Lukáš’s favorite microbial memory takes a slightly more rambunctious turn with Czechian beer. Beer is considered a “national beverage” in Czechia, yet Lukáš had to travel all the way to Helsinki and visit his friend Will LaFleur to learn how to brew a batch himself. There, Lukáš learned how to handle the pots and hops in an apartment setting, and a year later Lukáš organised a workshop for the public where he brewed beer with herbs foraged from the surrounding landscape. It smelled of sage and mint, he recalls, and conservative beer drinkers didn’t like it very much. But its sour taste was appreciated by wine lovers. Later, Lukáš invited close relatives to his house and brewed a family beer together using spruce tips collected in nearby woods to add local terroir. “We used the bottles as Christmas gifts for our extended family and offered them to our neighbours during the winter carnival in our village. Through it, we became recognisable to other villagers and were no longer strangers. It seemed that microbes enabled us to feel at home.”

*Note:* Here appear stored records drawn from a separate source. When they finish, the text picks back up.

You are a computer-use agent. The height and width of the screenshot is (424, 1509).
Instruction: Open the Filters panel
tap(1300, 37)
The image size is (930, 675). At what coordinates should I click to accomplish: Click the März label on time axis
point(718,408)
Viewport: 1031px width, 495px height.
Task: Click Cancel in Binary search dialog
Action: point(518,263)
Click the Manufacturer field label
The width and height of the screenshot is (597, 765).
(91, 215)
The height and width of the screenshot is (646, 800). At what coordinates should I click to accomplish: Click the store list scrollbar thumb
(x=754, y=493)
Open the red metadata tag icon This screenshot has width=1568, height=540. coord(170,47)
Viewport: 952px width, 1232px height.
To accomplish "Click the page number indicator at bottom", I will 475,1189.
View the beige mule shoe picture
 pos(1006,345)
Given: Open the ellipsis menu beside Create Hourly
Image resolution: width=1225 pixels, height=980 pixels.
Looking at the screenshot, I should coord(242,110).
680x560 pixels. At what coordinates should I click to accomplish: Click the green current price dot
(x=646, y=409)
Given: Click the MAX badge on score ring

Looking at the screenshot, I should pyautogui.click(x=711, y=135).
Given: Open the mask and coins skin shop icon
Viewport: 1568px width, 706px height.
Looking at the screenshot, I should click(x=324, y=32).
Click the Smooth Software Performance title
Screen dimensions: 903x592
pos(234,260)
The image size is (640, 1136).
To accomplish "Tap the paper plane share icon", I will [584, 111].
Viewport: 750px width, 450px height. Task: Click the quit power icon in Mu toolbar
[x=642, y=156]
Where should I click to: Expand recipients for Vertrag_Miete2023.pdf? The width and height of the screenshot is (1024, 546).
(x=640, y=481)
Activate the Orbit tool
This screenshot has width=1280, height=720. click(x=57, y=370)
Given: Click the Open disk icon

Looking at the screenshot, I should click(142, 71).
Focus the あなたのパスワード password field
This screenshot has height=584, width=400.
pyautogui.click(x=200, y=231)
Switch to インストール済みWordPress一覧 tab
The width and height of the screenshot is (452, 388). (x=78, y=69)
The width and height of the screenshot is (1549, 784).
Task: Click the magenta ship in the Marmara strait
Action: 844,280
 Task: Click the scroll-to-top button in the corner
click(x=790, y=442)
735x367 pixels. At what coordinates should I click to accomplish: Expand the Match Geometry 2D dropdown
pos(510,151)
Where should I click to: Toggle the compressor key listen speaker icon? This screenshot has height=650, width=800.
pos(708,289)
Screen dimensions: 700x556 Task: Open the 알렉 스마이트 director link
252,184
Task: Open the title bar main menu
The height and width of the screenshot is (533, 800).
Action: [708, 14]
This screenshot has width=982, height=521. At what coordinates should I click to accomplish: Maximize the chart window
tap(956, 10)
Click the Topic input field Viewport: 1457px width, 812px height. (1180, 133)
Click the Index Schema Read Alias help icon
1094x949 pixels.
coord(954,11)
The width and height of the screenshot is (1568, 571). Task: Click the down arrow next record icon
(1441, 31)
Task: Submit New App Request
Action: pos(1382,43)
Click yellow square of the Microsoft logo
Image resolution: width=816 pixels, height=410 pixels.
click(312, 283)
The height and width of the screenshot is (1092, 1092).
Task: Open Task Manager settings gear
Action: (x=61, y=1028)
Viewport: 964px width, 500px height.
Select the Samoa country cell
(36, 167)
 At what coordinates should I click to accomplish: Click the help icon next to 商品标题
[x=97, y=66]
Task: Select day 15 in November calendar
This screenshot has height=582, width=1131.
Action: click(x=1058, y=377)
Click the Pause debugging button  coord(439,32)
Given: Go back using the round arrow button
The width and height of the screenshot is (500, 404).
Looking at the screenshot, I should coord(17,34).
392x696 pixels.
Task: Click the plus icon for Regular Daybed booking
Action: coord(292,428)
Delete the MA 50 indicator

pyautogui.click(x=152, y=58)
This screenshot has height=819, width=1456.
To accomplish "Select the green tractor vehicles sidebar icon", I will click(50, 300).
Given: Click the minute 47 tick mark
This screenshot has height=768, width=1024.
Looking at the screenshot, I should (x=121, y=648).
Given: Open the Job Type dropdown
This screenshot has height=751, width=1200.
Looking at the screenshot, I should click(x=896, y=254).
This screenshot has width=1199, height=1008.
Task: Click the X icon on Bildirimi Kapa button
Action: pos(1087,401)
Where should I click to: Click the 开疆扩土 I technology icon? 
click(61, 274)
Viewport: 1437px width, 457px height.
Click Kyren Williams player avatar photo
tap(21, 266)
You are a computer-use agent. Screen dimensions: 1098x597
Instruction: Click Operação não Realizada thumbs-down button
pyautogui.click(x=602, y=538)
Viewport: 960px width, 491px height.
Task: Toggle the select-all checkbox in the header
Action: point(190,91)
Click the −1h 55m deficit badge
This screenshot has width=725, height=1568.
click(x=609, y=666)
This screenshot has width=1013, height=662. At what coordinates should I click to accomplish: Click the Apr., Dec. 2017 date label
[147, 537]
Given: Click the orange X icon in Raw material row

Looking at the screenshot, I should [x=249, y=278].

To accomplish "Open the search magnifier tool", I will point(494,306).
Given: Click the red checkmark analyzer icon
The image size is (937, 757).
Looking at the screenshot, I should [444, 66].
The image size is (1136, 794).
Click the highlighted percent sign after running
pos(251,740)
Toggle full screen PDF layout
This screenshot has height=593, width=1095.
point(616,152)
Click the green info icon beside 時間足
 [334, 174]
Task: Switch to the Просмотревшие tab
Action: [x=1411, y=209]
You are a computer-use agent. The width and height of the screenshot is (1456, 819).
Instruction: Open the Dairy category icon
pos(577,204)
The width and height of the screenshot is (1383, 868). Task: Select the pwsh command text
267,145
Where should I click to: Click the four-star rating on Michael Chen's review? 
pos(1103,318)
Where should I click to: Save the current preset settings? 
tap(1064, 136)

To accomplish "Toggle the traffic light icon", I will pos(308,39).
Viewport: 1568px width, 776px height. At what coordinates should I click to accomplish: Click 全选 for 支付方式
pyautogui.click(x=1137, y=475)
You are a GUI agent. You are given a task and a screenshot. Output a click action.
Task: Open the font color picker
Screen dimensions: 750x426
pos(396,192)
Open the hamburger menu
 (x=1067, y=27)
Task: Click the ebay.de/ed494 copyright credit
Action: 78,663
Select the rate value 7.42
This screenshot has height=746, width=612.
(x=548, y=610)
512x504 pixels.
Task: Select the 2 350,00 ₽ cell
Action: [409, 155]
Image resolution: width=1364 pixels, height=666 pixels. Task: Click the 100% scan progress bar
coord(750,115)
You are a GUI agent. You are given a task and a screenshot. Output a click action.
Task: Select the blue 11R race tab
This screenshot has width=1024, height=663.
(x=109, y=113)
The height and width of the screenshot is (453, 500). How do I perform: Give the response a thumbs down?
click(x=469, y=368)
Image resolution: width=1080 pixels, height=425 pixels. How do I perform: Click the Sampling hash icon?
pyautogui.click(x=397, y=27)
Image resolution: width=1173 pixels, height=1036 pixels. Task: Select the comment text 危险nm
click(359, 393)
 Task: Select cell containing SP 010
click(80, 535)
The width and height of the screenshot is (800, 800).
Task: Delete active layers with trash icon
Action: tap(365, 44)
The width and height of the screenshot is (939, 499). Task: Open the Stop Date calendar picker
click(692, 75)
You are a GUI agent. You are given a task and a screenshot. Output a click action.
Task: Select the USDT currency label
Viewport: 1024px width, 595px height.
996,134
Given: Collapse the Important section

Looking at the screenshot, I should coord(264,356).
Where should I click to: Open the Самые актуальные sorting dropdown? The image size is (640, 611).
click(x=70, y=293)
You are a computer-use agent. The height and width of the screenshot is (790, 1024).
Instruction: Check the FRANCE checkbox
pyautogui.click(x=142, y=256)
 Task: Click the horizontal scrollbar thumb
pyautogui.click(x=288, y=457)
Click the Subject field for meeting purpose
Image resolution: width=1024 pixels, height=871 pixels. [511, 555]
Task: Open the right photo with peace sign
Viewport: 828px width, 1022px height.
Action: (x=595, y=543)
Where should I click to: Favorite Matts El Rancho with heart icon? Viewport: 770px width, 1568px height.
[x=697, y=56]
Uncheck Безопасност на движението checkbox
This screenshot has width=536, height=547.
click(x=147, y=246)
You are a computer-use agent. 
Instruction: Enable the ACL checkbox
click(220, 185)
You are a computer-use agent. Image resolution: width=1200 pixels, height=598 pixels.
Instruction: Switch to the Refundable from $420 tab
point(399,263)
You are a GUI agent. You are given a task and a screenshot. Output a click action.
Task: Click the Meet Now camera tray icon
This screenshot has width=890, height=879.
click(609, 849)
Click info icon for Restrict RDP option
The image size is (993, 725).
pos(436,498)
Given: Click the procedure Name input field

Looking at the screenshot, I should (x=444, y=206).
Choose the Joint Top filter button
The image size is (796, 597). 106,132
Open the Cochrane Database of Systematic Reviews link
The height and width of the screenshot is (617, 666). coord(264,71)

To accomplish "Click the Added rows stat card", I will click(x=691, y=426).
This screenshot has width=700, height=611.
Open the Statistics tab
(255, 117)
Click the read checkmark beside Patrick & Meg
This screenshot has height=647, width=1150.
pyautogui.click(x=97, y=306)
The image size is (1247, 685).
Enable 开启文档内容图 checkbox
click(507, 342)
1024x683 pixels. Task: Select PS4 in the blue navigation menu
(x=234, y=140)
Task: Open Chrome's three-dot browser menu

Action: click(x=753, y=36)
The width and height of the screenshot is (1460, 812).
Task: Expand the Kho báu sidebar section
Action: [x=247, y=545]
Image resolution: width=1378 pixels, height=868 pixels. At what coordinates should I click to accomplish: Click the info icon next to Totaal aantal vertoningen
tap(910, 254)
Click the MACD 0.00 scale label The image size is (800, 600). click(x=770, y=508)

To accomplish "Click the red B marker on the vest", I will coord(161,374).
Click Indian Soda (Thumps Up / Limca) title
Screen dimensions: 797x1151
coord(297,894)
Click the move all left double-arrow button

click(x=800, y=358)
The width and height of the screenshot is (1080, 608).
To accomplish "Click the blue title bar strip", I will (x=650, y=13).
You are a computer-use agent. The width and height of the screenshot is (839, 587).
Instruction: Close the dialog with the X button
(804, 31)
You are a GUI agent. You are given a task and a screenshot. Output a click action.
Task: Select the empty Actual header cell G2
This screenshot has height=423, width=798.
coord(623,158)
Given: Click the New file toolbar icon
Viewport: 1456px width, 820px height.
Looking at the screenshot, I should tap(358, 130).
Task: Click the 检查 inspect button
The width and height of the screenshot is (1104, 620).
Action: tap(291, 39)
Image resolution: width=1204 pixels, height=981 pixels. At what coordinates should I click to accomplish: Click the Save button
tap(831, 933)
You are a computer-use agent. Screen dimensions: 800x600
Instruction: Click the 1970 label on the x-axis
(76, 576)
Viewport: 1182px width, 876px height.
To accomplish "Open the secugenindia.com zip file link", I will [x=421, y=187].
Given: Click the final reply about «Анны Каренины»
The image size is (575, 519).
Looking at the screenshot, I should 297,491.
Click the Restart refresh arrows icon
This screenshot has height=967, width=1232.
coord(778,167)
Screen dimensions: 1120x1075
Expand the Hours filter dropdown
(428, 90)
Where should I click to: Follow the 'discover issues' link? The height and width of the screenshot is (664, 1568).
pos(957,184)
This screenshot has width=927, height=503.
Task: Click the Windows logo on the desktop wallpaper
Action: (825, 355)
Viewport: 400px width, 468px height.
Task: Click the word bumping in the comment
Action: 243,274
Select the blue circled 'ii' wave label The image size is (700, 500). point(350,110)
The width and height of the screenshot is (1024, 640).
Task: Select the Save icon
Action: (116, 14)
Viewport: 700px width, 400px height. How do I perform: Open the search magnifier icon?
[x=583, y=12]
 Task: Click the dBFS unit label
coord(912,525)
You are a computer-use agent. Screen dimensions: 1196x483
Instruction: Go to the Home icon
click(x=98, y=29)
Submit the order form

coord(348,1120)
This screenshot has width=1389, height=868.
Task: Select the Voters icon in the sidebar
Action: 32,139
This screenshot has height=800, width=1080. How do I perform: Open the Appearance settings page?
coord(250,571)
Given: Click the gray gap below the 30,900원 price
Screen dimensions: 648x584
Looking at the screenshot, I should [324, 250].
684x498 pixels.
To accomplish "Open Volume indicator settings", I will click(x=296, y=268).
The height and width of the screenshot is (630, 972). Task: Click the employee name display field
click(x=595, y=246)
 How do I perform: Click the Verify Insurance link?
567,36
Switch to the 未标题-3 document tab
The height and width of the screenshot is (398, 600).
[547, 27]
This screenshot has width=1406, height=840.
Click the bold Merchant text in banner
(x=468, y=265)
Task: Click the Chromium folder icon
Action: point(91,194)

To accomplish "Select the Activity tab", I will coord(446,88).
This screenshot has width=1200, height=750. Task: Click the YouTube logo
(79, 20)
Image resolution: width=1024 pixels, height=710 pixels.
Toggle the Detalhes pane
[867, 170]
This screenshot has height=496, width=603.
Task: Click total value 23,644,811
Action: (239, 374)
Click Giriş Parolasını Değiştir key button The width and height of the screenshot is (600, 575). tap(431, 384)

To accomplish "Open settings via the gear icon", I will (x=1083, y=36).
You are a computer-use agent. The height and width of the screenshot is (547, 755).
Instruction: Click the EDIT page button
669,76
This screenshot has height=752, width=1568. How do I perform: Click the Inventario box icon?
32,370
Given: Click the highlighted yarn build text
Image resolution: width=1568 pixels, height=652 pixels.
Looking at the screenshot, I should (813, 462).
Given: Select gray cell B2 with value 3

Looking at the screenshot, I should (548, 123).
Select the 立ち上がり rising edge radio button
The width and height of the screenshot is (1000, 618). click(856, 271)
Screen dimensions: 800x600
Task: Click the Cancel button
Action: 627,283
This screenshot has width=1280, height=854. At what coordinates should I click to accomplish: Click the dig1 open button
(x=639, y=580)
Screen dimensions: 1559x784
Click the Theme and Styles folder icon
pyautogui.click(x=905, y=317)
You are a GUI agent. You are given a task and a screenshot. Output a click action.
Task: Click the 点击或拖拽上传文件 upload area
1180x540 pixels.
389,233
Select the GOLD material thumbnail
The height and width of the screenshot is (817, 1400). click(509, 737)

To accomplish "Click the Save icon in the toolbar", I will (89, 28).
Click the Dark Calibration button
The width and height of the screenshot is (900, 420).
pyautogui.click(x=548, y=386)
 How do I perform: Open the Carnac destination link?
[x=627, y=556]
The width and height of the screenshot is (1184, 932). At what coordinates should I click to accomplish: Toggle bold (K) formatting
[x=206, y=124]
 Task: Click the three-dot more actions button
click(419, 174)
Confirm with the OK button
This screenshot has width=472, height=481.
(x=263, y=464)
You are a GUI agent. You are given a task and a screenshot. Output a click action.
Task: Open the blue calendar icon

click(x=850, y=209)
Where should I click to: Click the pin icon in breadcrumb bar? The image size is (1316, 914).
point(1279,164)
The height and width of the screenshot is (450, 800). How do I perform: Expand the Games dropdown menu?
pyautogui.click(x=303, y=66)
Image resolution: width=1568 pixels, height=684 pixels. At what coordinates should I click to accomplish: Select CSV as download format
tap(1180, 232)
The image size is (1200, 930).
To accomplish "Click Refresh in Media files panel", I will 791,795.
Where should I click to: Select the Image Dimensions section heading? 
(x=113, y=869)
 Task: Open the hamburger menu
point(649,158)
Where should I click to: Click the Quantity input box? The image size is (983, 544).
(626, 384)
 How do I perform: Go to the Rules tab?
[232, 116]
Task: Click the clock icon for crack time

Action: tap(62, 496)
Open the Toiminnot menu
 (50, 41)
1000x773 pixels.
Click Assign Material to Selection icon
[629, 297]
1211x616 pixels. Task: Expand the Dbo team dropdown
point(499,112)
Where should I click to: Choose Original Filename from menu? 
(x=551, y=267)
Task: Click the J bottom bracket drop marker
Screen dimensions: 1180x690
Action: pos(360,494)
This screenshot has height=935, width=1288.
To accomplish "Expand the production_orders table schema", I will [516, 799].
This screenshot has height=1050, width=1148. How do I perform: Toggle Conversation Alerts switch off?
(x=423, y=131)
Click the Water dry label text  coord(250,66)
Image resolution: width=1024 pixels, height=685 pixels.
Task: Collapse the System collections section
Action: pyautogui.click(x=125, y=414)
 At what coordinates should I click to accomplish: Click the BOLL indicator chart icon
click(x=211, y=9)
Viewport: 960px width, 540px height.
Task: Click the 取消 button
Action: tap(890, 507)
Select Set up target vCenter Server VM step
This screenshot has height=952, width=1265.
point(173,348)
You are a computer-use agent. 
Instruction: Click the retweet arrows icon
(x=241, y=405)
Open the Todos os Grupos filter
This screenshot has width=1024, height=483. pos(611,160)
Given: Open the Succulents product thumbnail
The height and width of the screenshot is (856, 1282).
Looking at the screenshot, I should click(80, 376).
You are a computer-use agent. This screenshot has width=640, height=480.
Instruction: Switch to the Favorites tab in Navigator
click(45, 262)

Fermented foods aside, there’s still work to be done in interdisciplinary microbial research. After putting together our recent special section, and in anticipation of our next special section on microbes in issue 26.2, we note key areas in need of scholarly attention. Nikolai Siimes implores, “We urgently need to research new approaches to managing fungal diseases in agriculture, and particularly in horticulture. Our paper raises more questions than it provides answers, and since publication I’ve heard from a number of grape growers wanting to know more about how they could apply some of these probiotic approaches on their farms, but there are basically zero resources for them.” Other areas to pursue include the importance—and threat—to microbial diversity in an increasingly standardized and monetized food system. We also see the need for more humanities-based questions of imaginaries and narratives that see microbes past their utility. If we have been living with microbes, and will continue to do so out of necessity, might there be some way to meet them halfway? We look forward to research that engages with a reciprocity mindset, asking what kinds of relations become possible with a shift toward understanding microbial sensitivities and responsiveness. This query goes beyond interdisciplinarity and debates within food studies to affect us all in the long haul of eating well together.